[Exercise description] Your answer must be an exact copy of every record below.

[Collected data entries]
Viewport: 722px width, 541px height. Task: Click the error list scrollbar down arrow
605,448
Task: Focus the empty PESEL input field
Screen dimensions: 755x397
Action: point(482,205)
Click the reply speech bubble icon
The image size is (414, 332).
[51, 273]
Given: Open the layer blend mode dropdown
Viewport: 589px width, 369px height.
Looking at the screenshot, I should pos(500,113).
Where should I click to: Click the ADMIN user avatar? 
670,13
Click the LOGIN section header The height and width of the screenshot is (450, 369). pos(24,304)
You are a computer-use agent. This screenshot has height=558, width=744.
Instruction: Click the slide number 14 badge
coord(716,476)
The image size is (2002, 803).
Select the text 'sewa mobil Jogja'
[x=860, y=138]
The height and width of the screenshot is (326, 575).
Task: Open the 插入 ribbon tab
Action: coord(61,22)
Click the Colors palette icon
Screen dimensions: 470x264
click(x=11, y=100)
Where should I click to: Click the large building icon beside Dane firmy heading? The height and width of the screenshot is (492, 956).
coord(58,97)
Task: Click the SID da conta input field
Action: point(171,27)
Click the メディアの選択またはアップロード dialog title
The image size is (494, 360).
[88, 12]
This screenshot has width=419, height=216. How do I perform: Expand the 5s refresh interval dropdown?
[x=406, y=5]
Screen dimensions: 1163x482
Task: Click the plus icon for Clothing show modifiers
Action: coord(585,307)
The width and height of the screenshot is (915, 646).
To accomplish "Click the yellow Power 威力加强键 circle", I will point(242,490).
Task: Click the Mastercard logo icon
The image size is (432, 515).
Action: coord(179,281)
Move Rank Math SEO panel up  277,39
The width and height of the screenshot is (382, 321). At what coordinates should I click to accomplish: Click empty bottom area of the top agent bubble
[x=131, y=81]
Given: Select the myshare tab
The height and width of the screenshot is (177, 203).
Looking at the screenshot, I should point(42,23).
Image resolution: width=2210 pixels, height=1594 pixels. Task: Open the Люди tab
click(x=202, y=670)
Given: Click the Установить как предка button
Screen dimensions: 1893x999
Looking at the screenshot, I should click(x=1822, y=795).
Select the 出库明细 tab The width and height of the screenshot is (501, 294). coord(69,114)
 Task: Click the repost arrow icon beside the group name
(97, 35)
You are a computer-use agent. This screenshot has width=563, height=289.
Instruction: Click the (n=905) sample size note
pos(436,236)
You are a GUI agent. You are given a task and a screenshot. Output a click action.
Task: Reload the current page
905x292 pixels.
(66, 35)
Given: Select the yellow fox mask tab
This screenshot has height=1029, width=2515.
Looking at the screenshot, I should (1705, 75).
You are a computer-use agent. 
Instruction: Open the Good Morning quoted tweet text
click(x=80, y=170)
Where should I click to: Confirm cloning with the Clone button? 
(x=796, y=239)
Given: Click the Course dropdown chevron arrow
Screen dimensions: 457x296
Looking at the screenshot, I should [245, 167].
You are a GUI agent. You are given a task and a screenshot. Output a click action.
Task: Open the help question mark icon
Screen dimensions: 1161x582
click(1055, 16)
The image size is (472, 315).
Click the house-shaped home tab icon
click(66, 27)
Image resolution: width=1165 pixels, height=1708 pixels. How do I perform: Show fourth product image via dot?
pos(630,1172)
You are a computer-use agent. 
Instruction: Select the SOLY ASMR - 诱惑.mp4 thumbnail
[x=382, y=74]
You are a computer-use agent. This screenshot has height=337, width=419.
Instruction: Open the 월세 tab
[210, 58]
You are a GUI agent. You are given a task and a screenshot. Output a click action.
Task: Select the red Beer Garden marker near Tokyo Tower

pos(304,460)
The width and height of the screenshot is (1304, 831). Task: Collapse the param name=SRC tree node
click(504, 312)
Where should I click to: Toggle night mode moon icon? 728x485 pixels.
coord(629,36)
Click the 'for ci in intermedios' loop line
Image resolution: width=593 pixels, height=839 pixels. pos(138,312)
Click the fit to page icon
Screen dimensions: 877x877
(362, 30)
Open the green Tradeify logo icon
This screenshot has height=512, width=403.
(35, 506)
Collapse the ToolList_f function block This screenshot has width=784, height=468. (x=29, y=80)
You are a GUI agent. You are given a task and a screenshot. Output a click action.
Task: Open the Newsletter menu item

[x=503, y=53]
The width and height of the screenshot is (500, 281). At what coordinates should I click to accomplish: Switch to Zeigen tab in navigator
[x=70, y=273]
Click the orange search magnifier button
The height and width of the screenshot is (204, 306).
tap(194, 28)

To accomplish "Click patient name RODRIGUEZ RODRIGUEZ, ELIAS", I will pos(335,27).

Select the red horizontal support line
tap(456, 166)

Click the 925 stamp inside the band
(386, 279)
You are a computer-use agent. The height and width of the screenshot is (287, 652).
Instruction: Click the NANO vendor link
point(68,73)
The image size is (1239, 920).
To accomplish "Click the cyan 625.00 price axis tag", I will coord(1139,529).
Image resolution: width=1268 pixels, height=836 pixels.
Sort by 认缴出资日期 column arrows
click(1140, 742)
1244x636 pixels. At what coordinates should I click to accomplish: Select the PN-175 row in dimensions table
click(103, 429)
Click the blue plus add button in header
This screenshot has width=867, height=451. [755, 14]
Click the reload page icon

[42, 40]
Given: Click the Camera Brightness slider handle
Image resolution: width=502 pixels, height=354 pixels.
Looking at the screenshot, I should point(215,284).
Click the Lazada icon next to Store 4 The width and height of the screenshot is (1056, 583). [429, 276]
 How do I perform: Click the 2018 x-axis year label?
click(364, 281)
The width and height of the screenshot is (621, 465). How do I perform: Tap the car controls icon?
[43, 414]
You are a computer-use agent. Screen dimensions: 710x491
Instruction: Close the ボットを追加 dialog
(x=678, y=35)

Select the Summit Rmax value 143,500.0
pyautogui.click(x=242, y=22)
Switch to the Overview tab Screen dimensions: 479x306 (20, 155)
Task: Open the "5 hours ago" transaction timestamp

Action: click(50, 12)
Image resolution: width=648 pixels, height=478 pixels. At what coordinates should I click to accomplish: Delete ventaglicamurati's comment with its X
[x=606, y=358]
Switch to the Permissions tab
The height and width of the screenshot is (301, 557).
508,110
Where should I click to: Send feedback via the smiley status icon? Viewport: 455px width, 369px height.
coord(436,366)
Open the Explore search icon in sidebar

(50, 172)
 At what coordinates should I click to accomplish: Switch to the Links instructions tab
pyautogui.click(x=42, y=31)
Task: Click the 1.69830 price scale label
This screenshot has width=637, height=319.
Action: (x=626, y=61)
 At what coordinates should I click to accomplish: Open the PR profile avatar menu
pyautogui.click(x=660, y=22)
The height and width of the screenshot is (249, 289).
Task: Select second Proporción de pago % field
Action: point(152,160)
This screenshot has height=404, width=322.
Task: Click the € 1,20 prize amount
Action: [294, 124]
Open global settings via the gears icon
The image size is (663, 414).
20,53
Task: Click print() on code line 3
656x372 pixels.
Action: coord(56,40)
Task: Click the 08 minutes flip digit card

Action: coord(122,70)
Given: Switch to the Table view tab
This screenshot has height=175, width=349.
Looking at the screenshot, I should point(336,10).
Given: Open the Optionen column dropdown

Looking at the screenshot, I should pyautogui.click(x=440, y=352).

[Task answer]
Viewport: 722px width, 541px height. Task: Click the error list scrollbar down arrow
605,448
Task: Focus the empty PESEL input field
Screen dimensions: 755x397
Action: point(482,205)
Click the reply speech bubble icon
The image size is (414, 332).
[51, 273]
Given: Open the layer blend mode dropdown
Viewport: 589px width, 369px height.
Looking at the screenshot, I should pos(500,113).
Where should I click to: Click the ADMIN user avatar? 
670,13
Click the LOGIN section header The height and width of the screenshot is (450, 369). pos(24,304)
You are a computer-use agent. This screenshot has height=558, width=744.
Instruction: Click the slide number 14 badge
coord(716,476)
The image size is (2002, 803).
Select the text 'sewa mobil Jogja'
[x=860, y=138]
The height and width of the screenshot is (326, 575).
Task: Open the 插入 ribbon tab
Action: coord(61,22)
Click the Colors palette icon
Screen dimensions: 470x264
click(x=11, y=100)
Where should I click to: Click the large building icon beside Dane firmy heading? The height and width of the screenshot is (492, 956).
coord(58,97)
Task: Click the SID da conta input field
Action: point(171,27)
Click the メディアの選択またはアップロード dialog title
The image size is (494, 360).
[88, 12]
This screenshot has width=419, height=216. How do I perform: Expand the 5s refresh interval dropdown?
[x=406, y=5]
Screen dimensions: 1163x482
Task: Click the plus icon for Clothing show modifiers
Action: coord(585,307)
The width and height of the screenshot is (915, 646).
To accomplish "Click the yellow Power 威力加强键 circle", I will point(242,490).
Task: Click the Mastercard logo icon
The image size is (432, 515).
Action: coord(179,281)
Move Rank Math SEO panel up  277,39
The width and height of the screenshot is (382, 321). At what coordinates should I click to accomplish: Click empty bottom area of the top agent bubble
[x=131, y=81]
Given: Select the myshare tab
The height and width of the screenshot is (177, 203).
Looking at the screenshot, I should point(42,23).
Image resolution: width=2210 pixels, height=1594 pixels. Task: Open the Люди tab
click(x=202, y=670)
Given: Click the Установить как предка button
Screen dimensions: 1893x999
Looking at the screenshot, I should click(x=1822, y=795).
Select the 出库明细 tab The width and height of the screenshot is (501, 294). coord(69,114)
 Task: Click the repost arrow icon beside the group name
(97, 35)
You are a computer-use agent. This screenshot has width=563, height=289.
Instruction: Click the (n=905) sample size note
pos(436,236)
You are a GUI agent. You are given a task and a screenshot. Output a click action.
Task: Reload the current page
905x292 pixels.
(66, 35)
Given: Select the yellow fox mask tab
This screenshot has height=1029, width=2515.
Looking at the screenshot, I should (1705, 75).
You are a computer-use agent. 
Instruction: Open the Good Morning quoted tweet text
click(x=80, y=170)
Where should I click to: Confirm cloning with the Clone button? 
(x=796, y=239)
Given: Click the Course dropdown chevron arrow
Screen dimensions: 457x296
Looking at the screenshot, I should [245, 167].
You are a GUI agent. You are given a task and a screenshot. Output a click action.
Task: Open the help question mark icon
Screen dimensions: 1161x582
click(1055, 16)
The image size is (472, 315).
Click the house-shaped home tab icon
click(66, 27)
Image resolution: width=1165 pixels, height=1708 pixels. How do I perform: Show fourth product image via dot?
pos(630,1172)
You are a computer-use agent. 
Instruction: Select the SOLY ASMR - 诱惑.mp4 thumbnail
[x=382, y=74]
You are a computer-use agent. This screenshot has height=337, width=419.
Instruction: Open the 월세 tab
[210, 58]
You are a GUI agent. You are given a task and a screenshot. Output a click action.
Task: Select the red Beer Garden marker near Tokyo Tower

pos(304,460)
The width and height of the screenshot is (1304, 831). Task: Collapse the param name=SRC tree node
click(504, 312)
Where should I click to: Toggle night mode moon icon? 728x485 pixels.
coord(629,36)
Click the 'for ci in intermedios' loop line
Image resolution: width=593 pixels, height=839 pixels. pos(138,312)
Click the fit to page icon
Screen dimensions: 877x877
(362, 30)
Open the green Tradeify logo icon
This screenshot has height=512, width=403.
(35, 506)
Collapse the ToolList_f function block This screenshot has width=784, height=468. (x=29, y=80)
You are a GUI agent. You are given a task and a screenshot. Output a click action.
Task: Open the Newsletter menu item

[x=503, y=53]
The width and height of the screenshot is (500, 281). At what coordinates should I click to accomplish: Switch to Zeigen tab in navigator
[x=70, y=273]
Click the orange search magnifier button
The height and width of the screenshot is (204, 306).
tap(194, 28)

To accomplish "Click patient name RODRIGUEZ RODRIGUEZ, ELIAS", I will pos(335,27).

Select the red horizontal support line
tap(456, 166)

Click the 925 stamp inside the band
(386, 279)
You are a computer-use agent. The height and width of the screenshot is (287, 652).
Instruction: Click the NANO vendor link
point(68,73)
The image size is (1239, 920).
To accomplish "Click the cyan 625.00 price axis tag", I will coord(1139,529).
Image resolution: width=1268 pixels, height=836 pixels.
Sort by 认缴出资日期 column arrows
click(1140, 742)
1244x636 pixels. At what coordinates should I click to accomplish: Select the PN-175 row in dimensions table
click(103, 429)
Click the blue plus add button in header
This screenshot has width=867, height=451. [755, 14]
Click the reload page icon

[42, 40]
Given: Click the Camera Brightness slider handle
Image resolution: width=502 pixels, height=354 pixels.
Looking at the screenshot, I should point(215,284).
Click the Lazada icon next to Store 4 The width and height of the screenshot is (1056, 583). [429, 276]
 How do I perform: Click the 2018 x-axis year label?
click(364, 281)
The width and height of the screenshot is (621, 465). How do I perform: Tap the car controls icon?
[43, 414]
You are a computer-use agent. Screen dimensions: 710x491
Instruction: Close the ボットを追加 dialog
(x=678, y=35)

Select the Summit Rmax value 143,500.0
pyautogui.click(x=242, y=22)
Switch to the Overview tab Screen dimensions: 479x306 (20, 155)
Task: Open the "5 hours ago" transaction timestamp

Action: click(50, 12)
Image resolution: width=648 pixels, height=478 pixels. At what coordinates should I click to accomplish: Delete ventaglicamurati's comment with its X
[x=606, y=358]
Switch to the Permissions tab
The height and width of the screenshot is (301, 557).
508,110
Where should I click to: Send feedback via the smiley status icon? Viewport: 455px width, 369px height.
coord(436,366)
Open the Explore search icon in sidebar

(50, 172)
 At what coordinates should I click to accomplish: Switch to the Links instructions tab
pyautogui.click(x=42, y=31)
Task: Click the 1.69830 price scale label
This screenshot has width=637, height=319.
Action: (x=626, y=61)
 At what coordinates should I click to accomplish: Open the PR profile avatar menu
pyautogui.click(x=660, y=22)
The height and width of the screenshot is (249, 289).
Task: Select second Proporción de pago % field
Action: point(152,160)
This screenshot has height=404, width=322.
Task: Click the € 1,20 prize amount
Action: [294, 124]
Open global settings via the gears icon
The image size is (663, 414).
20,53
Task: Click print() on code line 3
656x372 pixels.
Action: coord(56,40)
Task: Click the 08 minutes flip digit card

Action: coord(122,70)
Given: Switch to the Table view tab
This screenshot has height=175, width=349.
Looking at the screenshot, I should point(336,10).
Given: Open the Optionen column dropdown

Looking at the screenshot, I should pyautogui.click(x=440, y=352).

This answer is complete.